Beyond a thoroughgoing history of the evolution of the land leases and the settlement act, Chapman’s article explores the idea of archives as spaces for maintaining and expanding historical memory, arguing that they can give voice to sometimes overlooked players in that history.
“Archival space is meant to collect and retain a snapshot in time of specific events and places and people,” Chapman says, “but that snapshot is incomplete if we don’t allow it to continue to evolve and expand with the viewpoints of other peoples and other communities that would have had a say in those events and those places. An archive creates a memory space, but that memory space may not always be fully accurate or as thorough as it could be if it contains a bias or the absence of a particular voice, in this case an indigenous voice.
“I really wanted to highlight that archives are not static—they evolve. We can enrich that space of memory, expand it, make it grow and make it more robust by adding indigenous voices and perspectives. If we’re considering a library as an almost living thing that involves and welcomes the community, we have to be mindful that indigenous communities are part of our community.”
Chapman, who has a JD from the University of Minnesota Law School and her master’s degree in library and information science from UB, says the law library collection includes two rich collections of materials on indigenous peoples. The Howard Berman Collection comprises papers and other materials from an attorney whose work included cases on the land rights and sovereignty of the Seneca and Tuscarora people. The Marilyn Haas Collection was bequeathed to the university by a librarian who amassed a substantial personal collection of Indian materials. “It contains some really fantastic pieces,” Chapman says, “including some of our most extensive maps of the Seneca Nation and territories in the 1700s and 1800s. You can see the overlapping claims that white settlers tried to assert on Seneca Nation territory.
“I was trying to highlight what’s in those archives,” she says, “and why we need to protect and celebrate what’s in there. It’s incredibly important to highlight protecting what’s in that space.”
“Chapman’s award-winning article reminds us that archives are treasure troves of historical resources,” says Elizabeth Adelman, vice dean for legal information services and law library director. “Through her lens, we learn the importance of integrating more voices and perspectives into archival collections to provide a balanced memory of the past.”

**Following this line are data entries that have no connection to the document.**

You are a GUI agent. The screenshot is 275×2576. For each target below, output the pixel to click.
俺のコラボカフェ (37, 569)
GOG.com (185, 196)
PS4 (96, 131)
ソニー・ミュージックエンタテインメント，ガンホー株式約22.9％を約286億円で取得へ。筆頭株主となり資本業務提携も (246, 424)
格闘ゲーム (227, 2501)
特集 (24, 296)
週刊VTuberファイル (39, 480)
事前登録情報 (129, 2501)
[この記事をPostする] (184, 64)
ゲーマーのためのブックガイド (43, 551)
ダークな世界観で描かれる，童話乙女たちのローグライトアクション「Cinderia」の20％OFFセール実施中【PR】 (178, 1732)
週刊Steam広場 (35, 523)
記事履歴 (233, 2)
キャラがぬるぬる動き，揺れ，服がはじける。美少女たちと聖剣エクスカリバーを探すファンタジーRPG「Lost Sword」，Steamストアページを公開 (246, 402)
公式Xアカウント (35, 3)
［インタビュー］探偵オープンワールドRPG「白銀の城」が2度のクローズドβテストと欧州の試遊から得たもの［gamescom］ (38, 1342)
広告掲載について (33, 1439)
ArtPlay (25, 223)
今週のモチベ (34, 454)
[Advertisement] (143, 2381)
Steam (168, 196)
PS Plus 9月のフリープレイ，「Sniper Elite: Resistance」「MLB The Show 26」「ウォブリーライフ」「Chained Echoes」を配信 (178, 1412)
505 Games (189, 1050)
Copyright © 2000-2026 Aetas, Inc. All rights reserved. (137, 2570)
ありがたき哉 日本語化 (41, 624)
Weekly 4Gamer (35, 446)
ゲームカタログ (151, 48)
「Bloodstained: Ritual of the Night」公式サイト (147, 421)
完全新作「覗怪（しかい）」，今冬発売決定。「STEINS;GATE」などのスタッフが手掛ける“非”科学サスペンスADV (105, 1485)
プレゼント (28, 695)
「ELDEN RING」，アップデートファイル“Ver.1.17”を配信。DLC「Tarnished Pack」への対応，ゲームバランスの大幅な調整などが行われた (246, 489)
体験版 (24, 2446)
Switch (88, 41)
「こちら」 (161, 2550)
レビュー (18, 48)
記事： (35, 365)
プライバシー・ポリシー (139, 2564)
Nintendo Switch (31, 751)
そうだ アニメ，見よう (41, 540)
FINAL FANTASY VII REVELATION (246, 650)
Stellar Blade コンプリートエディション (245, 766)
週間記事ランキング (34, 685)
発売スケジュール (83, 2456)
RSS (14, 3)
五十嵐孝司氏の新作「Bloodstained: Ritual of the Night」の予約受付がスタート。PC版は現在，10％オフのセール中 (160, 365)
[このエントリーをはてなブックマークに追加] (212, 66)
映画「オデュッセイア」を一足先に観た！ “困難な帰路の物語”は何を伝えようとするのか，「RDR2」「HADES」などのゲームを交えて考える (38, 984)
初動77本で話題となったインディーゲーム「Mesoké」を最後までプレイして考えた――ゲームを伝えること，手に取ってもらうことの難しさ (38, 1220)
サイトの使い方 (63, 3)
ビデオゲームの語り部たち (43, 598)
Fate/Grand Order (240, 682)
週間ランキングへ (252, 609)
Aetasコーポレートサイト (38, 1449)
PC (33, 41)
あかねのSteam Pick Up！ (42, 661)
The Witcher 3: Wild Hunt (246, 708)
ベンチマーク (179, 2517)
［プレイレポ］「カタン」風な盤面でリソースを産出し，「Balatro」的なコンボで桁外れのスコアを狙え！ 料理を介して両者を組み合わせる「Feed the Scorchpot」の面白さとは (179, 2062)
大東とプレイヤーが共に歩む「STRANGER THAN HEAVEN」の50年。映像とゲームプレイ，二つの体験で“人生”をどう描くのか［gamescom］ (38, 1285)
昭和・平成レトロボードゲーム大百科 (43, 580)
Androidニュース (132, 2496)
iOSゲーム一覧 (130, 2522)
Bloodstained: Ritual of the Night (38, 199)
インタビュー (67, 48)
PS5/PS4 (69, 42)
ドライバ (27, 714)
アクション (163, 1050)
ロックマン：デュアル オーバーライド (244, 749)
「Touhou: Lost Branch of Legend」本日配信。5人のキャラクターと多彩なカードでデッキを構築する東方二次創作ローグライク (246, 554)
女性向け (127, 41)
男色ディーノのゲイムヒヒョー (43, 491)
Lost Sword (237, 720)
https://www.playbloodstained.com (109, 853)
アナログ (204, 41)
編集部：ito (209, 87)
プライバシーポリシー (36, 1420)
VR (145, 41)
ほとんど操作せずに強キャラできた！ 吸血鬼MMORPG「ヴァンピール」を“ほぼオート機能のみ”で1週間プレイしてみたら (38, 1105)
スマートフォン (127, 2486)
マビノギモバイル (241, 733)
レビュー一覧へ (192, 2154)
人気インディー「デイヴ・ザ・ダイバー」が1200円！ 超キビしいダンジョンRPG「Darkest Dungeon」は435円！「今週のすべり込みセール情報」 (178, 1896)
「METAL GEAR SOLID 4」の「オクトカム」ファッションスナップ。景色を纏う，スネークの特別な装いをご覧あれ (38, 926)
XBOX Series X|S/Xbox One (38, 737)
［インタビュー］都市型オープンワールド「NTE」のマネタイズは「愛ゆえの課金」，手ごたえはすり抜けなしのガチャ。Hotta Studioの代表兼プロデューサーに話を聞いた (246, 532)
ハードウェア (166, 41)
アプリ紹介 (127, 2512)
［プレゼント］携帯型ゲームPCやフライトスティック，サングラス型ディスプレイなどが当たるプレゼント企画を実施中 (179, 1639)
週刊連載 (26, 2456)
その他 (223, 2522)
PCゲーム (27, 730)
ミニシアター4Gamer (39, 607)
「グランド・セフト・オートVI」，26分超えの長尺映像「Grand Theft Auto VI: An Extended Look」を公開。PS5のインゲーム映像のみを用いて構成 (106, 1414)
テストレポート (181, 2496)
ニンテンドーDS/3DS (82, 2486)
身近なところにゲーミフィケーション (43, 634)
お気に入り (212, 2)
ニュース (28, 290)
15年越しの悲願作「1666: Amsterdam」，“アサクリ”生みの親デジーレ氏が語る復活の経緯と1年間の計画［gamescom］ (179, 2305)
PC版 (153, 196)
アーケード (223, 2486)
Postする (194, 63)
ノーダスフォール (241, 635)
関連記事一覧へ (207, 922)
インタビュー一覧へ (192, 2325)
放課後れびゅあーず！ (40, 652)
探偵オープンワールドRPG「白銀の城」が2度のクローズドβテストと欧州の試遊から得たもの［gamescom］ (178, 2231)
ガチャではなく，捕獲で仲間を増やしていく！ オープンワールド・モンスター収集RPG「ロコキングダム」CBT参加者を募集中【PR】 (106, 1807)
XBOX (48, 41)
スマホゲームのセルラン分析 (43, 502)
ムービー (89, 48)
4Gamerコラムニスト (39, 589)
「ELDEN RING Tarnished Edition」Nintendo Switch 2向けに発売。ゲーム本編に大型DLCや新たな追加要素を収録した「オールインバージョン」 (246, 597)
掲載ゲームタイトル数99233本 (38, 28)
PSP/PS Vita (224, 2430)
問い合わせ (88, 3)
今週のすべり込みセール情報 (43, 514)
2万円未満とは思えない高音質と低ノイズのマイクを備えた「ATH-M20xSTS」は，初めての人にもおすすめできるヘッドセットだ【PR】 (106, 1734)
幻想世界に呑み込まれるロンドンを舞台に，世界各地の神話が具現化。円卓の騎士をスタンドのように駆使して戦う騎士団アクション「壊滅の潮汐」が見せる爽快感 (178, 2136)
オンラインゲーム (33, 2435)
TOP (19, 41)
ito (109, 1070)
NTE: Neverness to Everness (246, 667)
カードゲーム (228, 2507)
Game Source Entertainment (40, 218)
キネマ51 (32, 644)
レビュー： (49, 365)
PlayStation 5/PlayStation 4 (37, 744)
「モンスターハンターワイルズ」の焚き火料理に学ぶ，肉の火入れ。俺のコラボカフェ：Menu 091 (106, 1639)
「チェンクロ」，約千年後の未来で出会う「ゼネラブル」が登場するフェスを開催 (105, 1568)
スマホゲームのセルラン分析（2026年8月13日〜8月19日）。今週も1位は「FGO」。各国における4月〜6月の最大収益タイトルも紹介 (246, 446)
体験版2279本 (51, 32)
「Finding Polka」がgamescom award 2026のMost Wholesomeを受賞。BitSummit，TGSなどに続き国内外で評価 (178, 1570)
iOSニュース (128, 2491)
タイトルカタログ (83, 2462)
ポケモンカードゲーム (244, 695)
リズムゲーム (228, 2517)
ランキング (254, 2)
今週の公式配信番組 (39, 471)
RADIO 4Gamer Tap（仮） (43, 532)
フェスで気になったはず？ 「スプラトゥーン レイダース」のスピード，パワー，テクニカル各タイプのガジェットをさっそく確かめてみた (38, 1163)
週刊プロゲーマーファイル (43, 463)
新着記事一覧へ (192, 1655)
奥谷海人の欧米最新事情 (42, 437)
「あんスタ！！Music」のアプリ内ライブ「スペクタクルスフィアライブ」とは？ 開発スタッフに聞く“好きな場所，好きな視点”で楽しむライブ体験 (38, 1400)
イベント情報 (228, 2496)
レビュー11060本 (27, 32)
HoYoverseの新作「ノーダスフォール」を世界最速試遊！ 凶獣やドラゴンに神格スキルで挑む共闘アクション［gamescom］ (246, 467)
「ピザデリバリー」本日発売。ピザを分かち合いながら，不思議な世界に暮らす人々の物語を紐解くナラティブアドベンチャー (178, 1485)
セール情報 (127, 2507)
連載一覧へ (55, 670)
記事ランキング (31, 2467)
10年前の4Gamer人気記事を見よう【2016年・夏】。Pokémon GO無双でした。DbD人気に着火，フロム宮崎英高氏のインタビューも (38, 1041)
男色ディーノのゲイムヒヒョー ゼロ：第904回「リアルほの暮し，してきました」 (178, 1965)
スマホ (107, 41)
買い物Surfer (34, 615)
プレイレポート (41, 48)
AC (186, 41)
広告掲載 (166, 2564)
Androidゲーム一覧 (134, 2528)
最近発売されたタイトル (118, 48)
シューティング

Chapman’s work includes outreach to the university’s indigenous studies program as well as the law school’s new undergraduate program in law. “Part of the model, from my perspective as a librarian, is not being passive and waiting for questions to come to you,” she says. “It’s really about focusing on reaching out and asking after people’s needs, what they need for support and what they’re looking for, what their vision is. That’s what drives my work.”
Excerpt from Rebecca Chapman’s prizewinning article in the Law Library Journal:
Legal archives, or those memory spaces by which we record laws and their changes, aid researchers in understanding the legal landscape across time and how it impacts the community. Creating a legal archive and formatting that archive can shape the memory of the law and how it evolves over time. In short, the archive as a memory space helps crystalize what we know about the law and how we understand it.
An archive contains traces of legal memory, like legal writing and draft legislation, but it also impacts future interpretations and how researchers will note any process of legal evolution. That is because archives show us the relationship between memory and justice. Justice requires that we do not forget what has come before. To successfully find justice, we must strive for it and seek it out. To that end, we must remember the law and its impacts on communities who lack a voice in the main political arena. Law attempts to represent justice, but it cannot do so with inadequate memory. We need archives to aid our memory and instantiate justice.